### [Work request]
Which of the lines in the data mention the string "computer"? List them all.

--- The data ---

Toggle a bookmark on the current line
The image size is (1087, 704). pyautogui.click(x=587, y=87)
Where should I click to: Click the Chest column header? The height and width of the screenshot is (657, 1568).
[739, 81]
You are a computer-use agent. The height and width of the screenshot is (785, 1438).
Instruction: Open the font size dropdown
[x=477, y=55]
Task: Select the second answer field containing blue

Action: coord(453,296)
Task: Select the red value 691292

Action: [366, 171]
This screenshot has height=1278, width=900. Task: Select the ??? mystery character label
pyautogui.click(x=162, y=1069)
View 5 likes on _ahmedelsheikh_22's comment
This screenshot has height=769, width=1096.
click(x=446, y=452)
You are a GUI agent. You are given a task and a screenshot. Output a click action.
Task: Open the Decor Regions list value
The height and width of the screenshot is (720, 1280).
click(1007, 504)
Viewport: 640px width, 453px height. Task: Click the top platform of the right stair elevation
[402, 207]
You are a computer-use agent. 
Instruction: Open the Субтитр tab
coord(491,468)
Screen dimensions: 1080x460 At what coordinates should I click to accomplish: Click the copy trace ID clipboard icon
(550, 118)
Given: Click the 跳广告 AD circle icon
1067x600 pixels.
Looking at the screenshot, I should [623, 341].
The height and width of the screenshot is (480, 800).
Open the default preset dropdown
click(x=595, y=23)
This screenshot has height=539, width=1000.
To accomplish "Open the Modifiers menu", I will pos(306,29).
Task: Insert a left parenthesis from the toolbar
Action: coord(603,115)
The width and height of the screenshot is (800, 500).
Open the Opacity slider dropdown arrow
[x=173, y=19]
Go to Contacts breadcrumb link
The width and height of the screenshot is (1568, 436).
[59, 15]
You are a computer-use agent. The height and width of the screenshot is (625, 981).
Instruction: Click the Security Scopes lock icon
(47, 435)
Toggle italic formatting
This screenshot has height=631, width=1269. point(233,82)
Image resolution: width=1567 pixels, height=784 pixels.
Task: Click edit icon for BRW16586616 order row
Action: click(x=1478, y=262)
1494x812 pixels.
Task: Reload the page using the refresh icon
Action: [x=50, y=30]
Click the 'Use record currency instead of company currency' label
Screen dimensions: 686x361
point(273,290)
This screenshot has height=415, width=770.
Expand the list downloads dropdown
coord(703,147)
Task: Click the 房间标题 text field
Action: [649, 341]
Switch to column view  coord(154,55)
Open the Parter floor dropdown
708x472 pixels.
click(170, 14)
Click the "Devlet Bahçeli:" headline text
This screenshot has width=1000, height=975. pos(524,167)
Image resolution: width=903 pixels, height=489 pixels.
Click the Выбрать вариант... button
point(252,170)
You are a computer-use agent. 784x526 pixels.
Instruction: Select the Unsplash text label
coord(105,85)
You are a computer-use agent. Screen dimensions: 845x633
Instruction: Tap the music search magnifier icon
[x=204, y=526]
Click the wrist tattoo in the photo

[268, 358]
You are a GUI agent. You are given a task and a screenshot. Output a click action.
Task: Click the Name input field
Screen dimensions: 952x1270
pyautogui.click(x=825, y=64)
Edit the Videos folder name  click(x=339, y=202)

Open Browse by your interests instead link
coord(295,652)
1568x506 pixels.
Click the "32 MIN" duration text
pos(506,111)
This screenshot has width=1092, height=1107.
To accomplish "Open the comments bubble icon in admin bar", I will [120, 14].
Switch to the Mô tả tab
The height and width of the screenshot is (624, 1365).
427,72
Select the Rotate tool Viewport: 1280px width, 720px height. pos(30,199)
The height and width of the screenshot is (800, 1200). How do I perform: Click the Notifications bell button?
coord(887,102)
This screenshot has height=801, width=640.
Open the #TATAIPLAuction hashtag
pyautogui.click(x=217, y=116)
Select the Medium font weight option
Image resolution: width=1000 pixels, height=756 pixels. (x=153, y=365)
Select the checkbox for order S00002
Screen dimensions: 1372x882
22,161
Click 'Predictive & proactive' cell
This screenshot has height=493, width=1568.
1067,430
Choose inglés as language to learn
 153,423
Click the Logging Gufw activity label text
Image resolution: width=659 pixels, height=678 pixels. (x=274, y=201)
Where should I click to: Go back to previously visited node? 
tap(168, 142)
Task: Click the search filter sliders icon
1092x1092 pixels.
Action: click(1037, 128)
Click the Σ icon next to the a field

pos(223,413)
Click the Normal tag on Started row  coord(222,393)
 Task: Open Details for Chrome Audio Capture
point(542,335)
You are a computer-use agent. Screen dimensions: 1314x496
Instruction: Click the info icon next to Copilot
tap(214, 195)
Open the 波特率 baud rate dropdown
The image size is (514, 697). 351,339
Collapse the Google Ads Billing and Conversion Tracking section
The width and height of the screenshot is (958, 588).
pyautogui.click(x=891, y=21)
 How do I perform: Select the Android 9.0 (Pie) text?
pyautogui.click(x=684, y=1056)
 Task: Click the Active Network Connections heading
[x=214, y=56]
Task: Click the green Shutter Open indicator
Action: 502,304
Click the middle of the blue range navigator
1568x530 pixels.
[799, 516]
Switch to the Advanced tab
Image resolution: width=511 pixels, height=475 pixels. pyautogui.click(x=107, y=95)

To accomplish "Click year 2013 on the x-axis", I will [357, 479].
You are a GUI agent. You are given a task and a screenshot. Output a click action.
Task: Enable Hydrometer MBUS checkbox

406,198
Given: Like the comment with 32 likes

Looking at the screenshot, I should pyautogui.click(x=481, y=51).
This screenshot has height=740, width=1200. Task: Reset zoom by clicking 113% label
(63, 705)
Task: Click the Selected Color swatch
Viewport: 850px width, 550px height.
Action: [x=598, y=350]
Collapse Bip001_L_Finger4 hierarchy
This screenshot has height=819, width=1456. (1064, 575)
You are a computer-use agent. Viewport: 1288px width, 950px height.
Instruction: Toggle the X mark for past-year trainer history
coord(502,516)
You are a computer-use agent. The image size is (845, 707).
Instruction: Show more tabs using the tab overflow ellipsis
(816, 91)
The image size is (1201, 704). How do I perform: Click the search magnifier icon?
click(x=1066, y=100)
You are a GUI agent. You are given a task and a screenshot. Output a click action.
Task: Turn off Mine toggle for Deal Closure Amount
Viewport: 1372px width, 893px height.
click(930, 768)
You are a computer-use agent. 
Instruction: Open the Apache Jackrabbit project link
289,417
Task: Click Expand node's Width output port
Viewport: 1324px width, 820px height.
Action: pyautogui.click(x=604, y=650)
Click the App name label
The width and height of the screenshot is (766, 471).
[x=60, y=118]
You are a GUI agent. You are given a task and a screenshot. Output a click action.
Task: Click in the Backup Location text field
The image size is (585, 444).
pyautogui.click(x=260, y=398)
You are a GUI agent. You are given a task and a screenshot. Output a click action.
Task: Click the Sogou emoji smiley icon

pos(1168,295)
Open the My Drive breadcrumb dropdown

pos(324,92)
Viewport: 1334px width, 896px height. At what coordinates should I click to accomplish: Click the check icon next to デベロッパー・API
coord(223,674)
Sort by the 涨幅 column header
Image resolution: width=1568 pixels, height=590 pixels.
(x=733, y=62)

---

### [Answer space]
You are a computer-use agent. The height and width of the screenshot is (785, 1438).
You are a computer-use agent. 
You are a computer-use agent. The height and width of the screenshot is (625, 981).
You are a computer-use agent. 784x526 pixels.
You are a computer-use agent. Screen dimensions: 845x633
You are a computer-use agent. Screen dimensions: 1314x496
You are a computer-use agent. Viewport: 1288px width, 950px height.
You are a computer-use agent. The image size is (845, 707).
You are a computer-use agent. 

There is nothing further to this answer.